How to do “Mindfulness”…


Mindfulness is the basic human ability to be fully present, aware of where we are and what we’re doing. It is the ability to know directly what is going on inside and outside ourselves, moment by moment (1). 

Practising mindfulness suggests practising the art of creating space for ourselves, space to think, space to breathe, space between ourselves and our reactions (2). Practising mindfulness can take time. Your mind will naturally wander, and your thoughts will drift, you might start to think about your to-do list or what you did this morning. The magic of mindfulness is to recognise when your mind has wandered and to consciously bring It back to the present moment. The more you do this, the easier it will become. The art is to not judge yourself. You should try not to judge yourself for the thoughts that pop up. Allow yourself to recognize the thoughts and let them pass. Notice the feeling and sensations throughout your body as the thoughts pass. After practising mindfulness, it can be a useful exercise to write down those judgemental thoughts, acknowledging them and embracing them. Try to establish where they come from, how they make you feel and whether they are fact or just fiction (3).

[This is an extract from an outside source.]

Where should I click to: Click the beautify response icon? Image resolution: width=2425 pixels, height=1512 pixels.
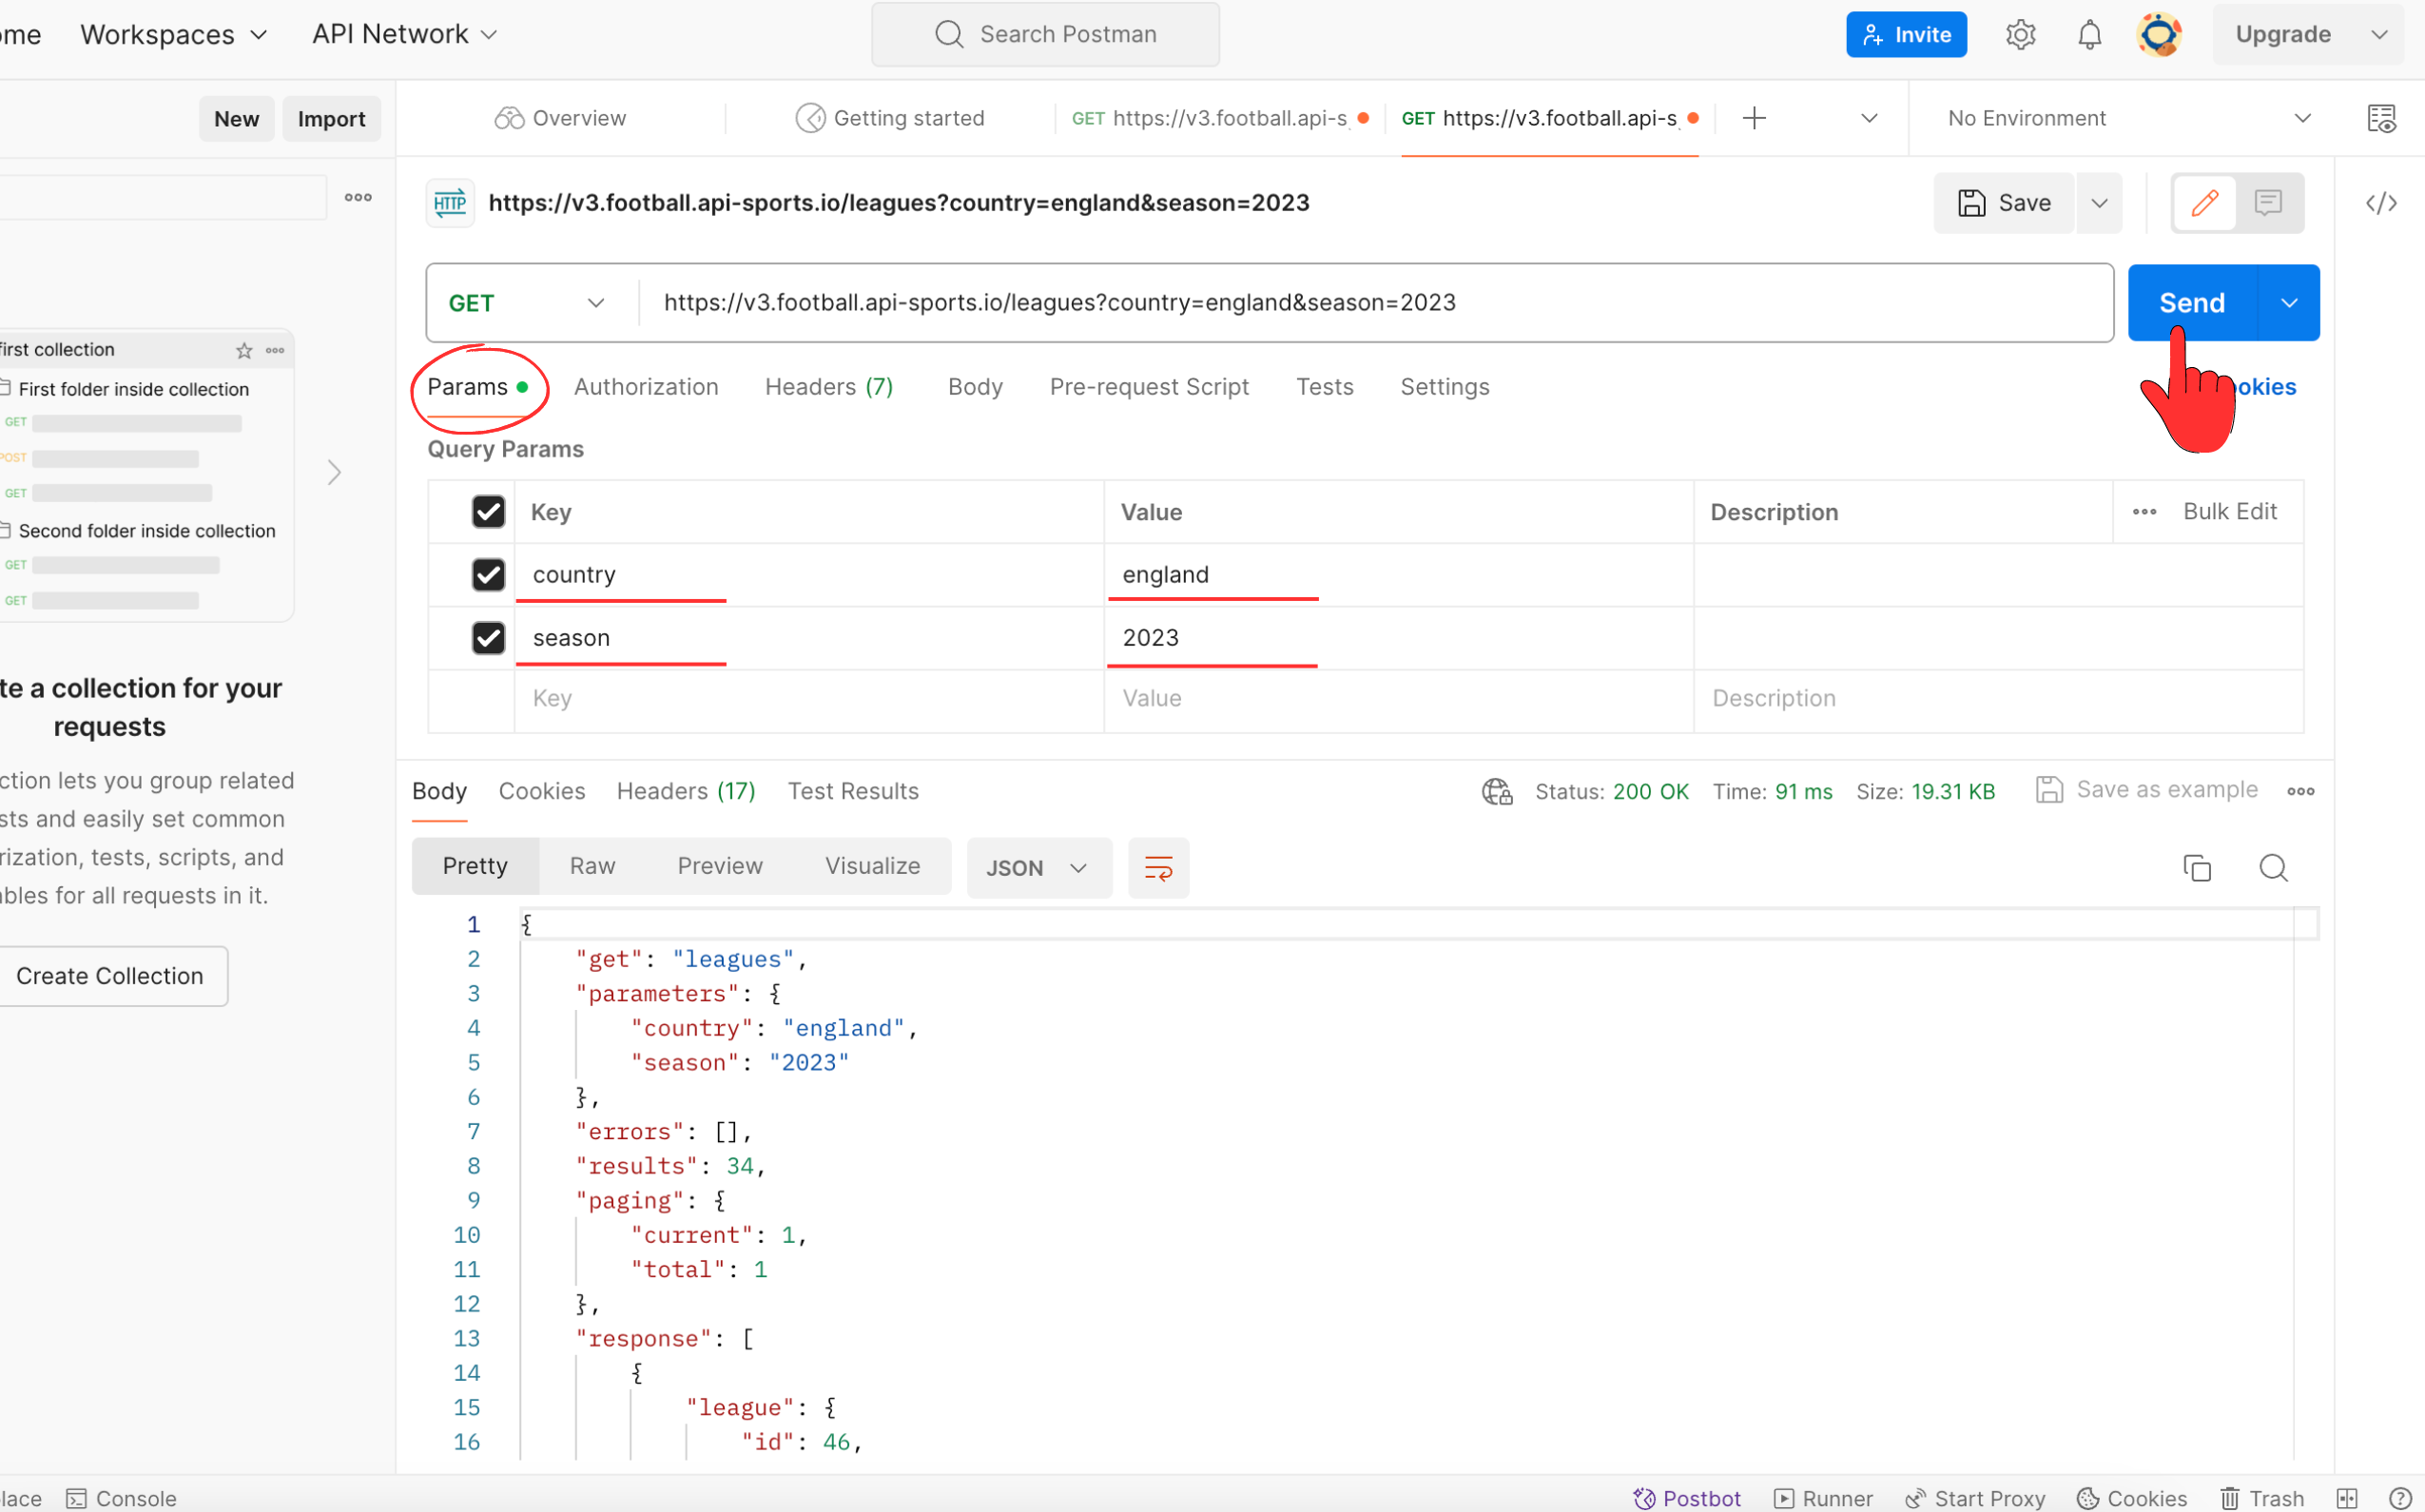click(1158, 865)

Mindfulness can help you in so many ways. It can help you to become more self-aware, feel calmer and less stressed, feel more able and in control of how you choose to respond to your thoughts and feelings and more importantly it can help you learn to be kinder to yourself. Mindfulness has been shown to improve psychological wellbeing, having beneficial impacts on symptoms of anxiety and has the potential to transform emotional experience (4, 5 & 6). 

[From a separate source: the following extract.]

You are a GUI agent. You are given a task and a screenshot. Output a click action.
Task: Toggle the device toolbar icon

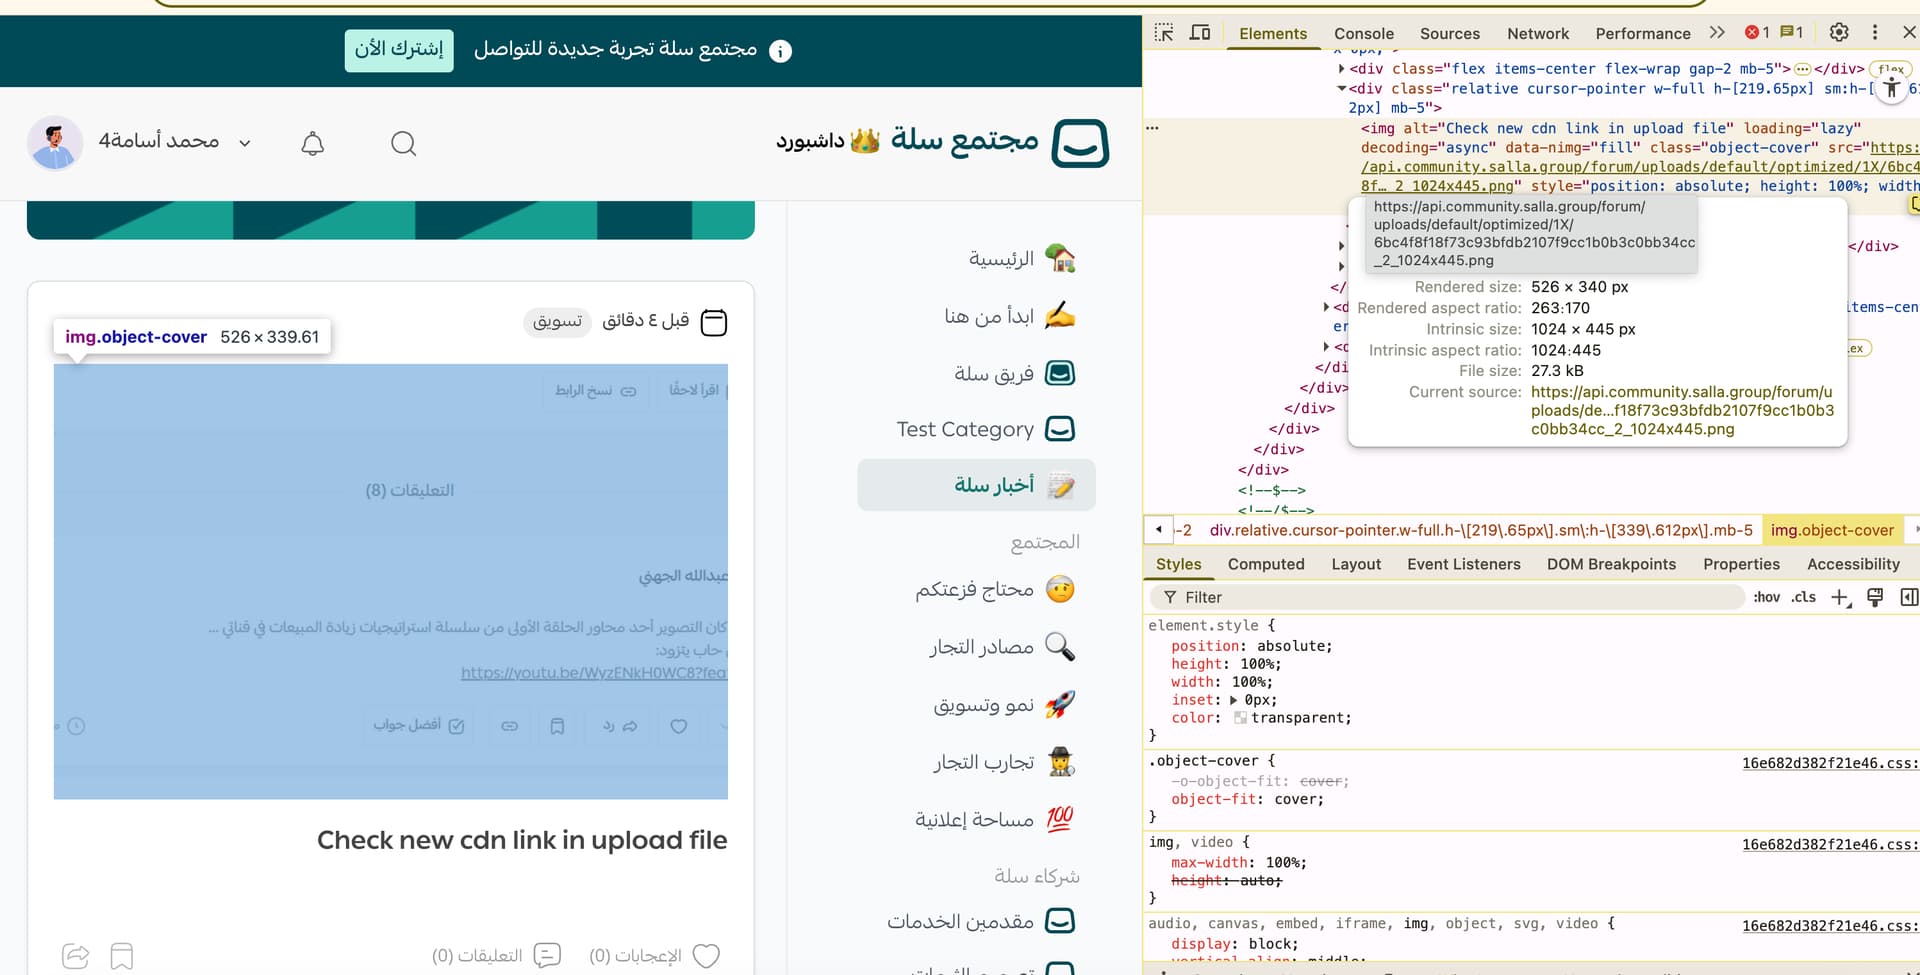coord(1200,33)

There are many different ways to practice being mindful, with various apps providing support and guidance. Below are just a few ways to practice mindfulness…

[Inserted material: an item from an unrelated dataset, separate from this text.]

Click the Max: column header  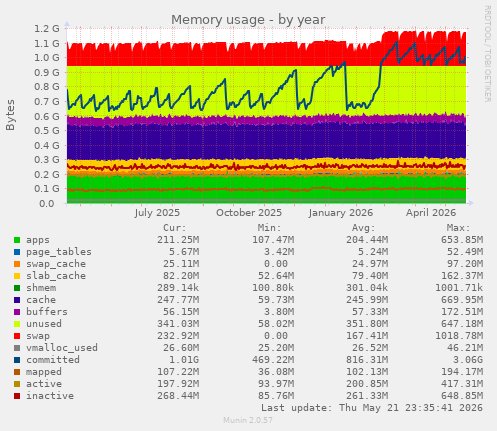pos(458,228)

  • Mindful eating. Pay attention to the taste, sight and textures of the food you are eating and how it makes you feel. 
  • Do a Body scan. Move your attention through different parts of your body, starting from your toes moving up towards your head. Focus on how your body feels and notice the relaxation and sensation of different parts of your body.

Meditation. Sit somewhere quiet, focus on your thoughts, your breath, the sensations in your body and the things you can hear around you. If your mind starts to wander, bring it back to the present moment.